No one expects all those infected with the hepatitis C virus to seek treatment: At present, most people with the virus don’t even know they have it, one of the reasons why fewer than 20 percent have sought treatment with the older regimens.

More patients are expected to be diagnosed, however, as health officials urge baby boomers to get tested. The blood-borne virus is spread mainly by intravenous drug use, although many people were unknowingly infected by poorly sterilized medical equipment and blood transfusions before widespread screening of the blood supply began in 1992. 

Policymakers say the cost of treating even half of those infected could raise premiums for everyone with private insurance.

In an earnings call last month, UnitedHealthcare, one of the nation's largest insurers, said it spent $100 million on hepatitis C treatments in the first quarter of the year, far more than it had expected.

Like many private insurers, United covers the drug broadly, following medical societies' recommendations, although some of its plans may charge patients higher co-payments for the drugs.

Another firm, MedImpact, which oversees pharmacy benefits for tens of thousands of people, saw its spending on hepatitis treatments nearly double this year to $37 million, when compared with the first quarter of 2013.

A Dilemma For Medicaid Programs

Because many of those infected are low-income, in prison or baby boomers, the spending is expected to fall hardest on taxpayer-funded health programs such as Medicaid and Medicare.

This “has the potential to throw a wrench into short-term state budgets,” said Matt Salo, executive director of the National Association of Medicaid Directors.

Medicaid programs, for the most part, are still setting coverage rules, relying on their own panels to review medical studies and recommendations from other groups. In Texas and elsewhere, Medicaid will not cover the drugs at all until those review panels issue guidance.

Other states have completed initial reviews. Florida, for example, placed Sovaldi on its preferred drug list, while Pennsylvania officials will seek public comment on draft rules requiring patients to show some liver damage, get a prescription from a specialist and have their treatment overseen by a case manager to qualify.

In an era of limited resources, the prices pose a particular dilemma for public programs.

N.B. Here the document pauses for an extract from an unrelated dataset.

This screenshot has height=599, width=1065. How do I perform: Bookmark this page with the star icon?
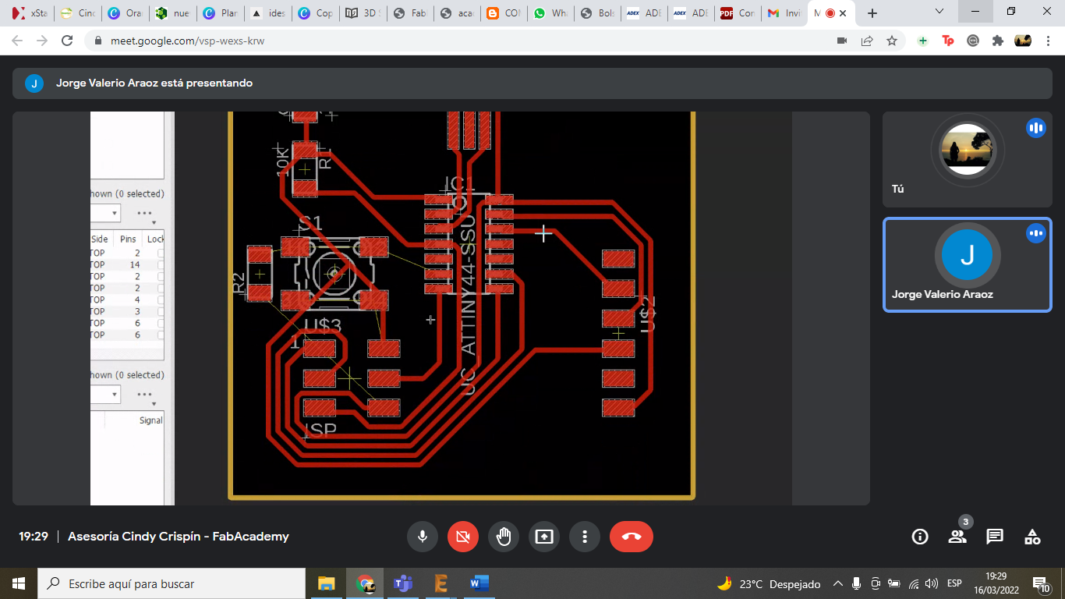[892, 41]
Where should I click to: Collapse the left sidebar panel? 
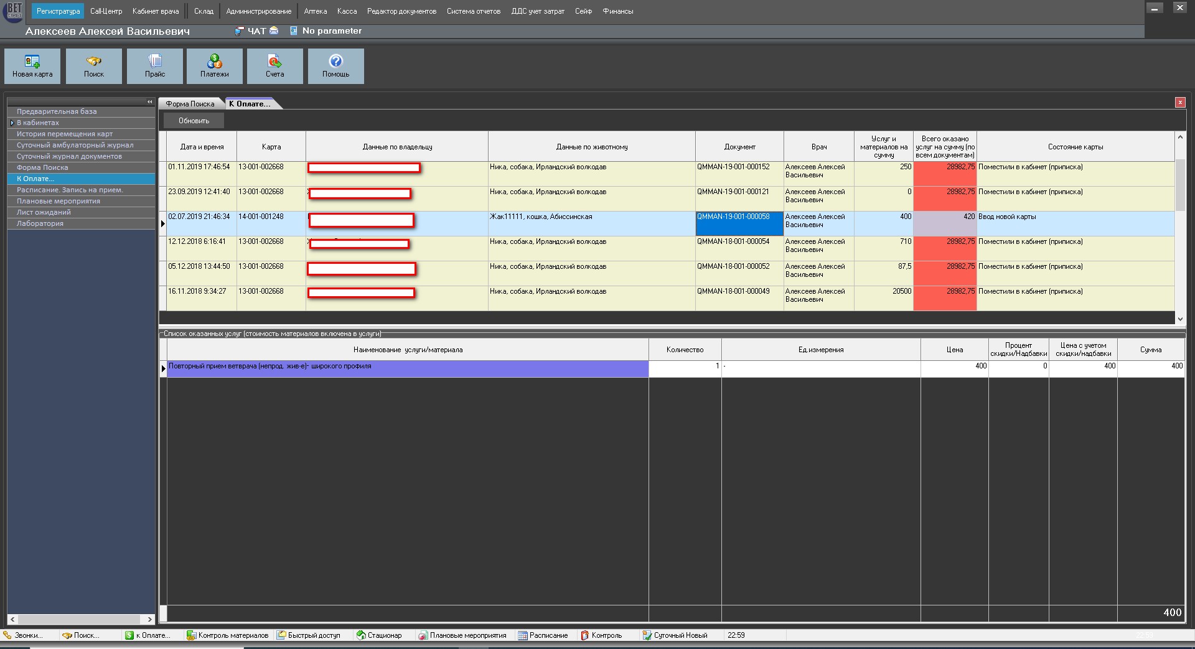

“For the price of Sovaldi for one patient, we could provide health insurance through Medicaid for [up to] 26 people for an entire year,” said J. Mario Molina, chief executive of Molina Healthcare with Medicaid plans in 10 states.

“There’s no question it is a very efficacious drug. But it’s just who gets it and when.”

Molina is holding off on offering the drugs in many cases while it seeks answers from state officials about whether they will cover this year’s costs, which were not built into Molina’s contracts. Other Medicaid insurers are seeking similar assurances from state officials.